The Open Source Initiative today announced that Microsoft has joined the organisation as an official sponsor.
Founded in 1998, the Open Source Initiative is one of the most effective advocates for open source software, emphasising education, collaboration, and “preventing abuse of the ideals and ethos inherent to the open source movement.”
Sponsorship is a vocal acknowledgement of open source values. It also provides the organization with much-needed funds, although the announcement didn’t say precisely how much Microsoft is pumping into its coffers.
Over the past fifteen-or-so years, Microsoft has undergone what could be described as a Damascene Conversion, when it comes to free and open source software.
In 2001, then-CEO Steve Balmer described Linux as a “cancer” that “attaches itself to everything in an intellectual property sense.” Over the following years, Microsoft’s demeanour to open source thawed, and in the 2000’s it launched two new open source licenses, the Microsoft Community License and the Microsoft Permissive License.
Microsoft has open-sourced the .Net framework, as well as other major software products, like Visual Studio Code and Typescript. It also brought Bash to Windows, and Powershell and the .Net framework to Linux and MacOS.
And perhaps most surprising, last November Microsoft joined the Linux Foundation.
And now here we are. Microsoft’s sponsorship of the Open Source Initiative is yet another reminder – as if we needed it – that the company’s commitment to open source software and transparency is more than lip-service. The bad old days of Balmer and “embrace, extend, and extinguish” are long gone.

+ + + + + + +

◆ **Task item**
In the article on Microsoft joining the Open Source Initiative, what year was the Open Source Initiative founded? The items after this point are separate material and have no connection to the article.

◆ **Data supplied**
+ + + + + + +

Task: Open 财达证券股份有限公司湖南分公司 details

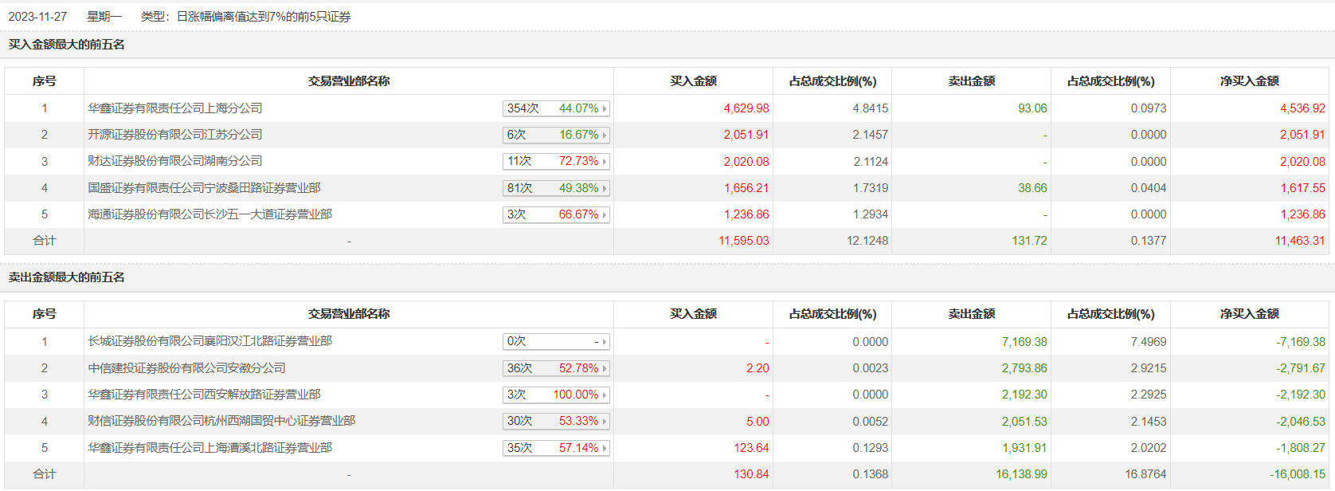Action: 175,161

+ + + + + + +

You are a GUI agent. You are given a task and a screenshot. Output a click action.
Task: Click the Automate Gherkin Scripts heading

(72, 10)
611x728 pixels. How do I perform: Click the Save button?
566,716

+ + + + + + +

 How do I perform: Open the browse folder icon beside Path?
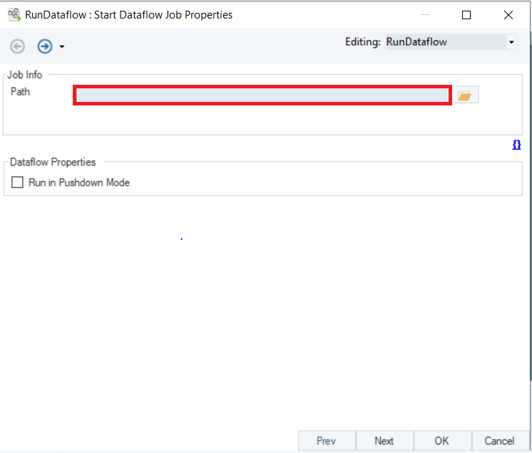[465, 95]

+ + + + + + +

◆ **Response area**
1998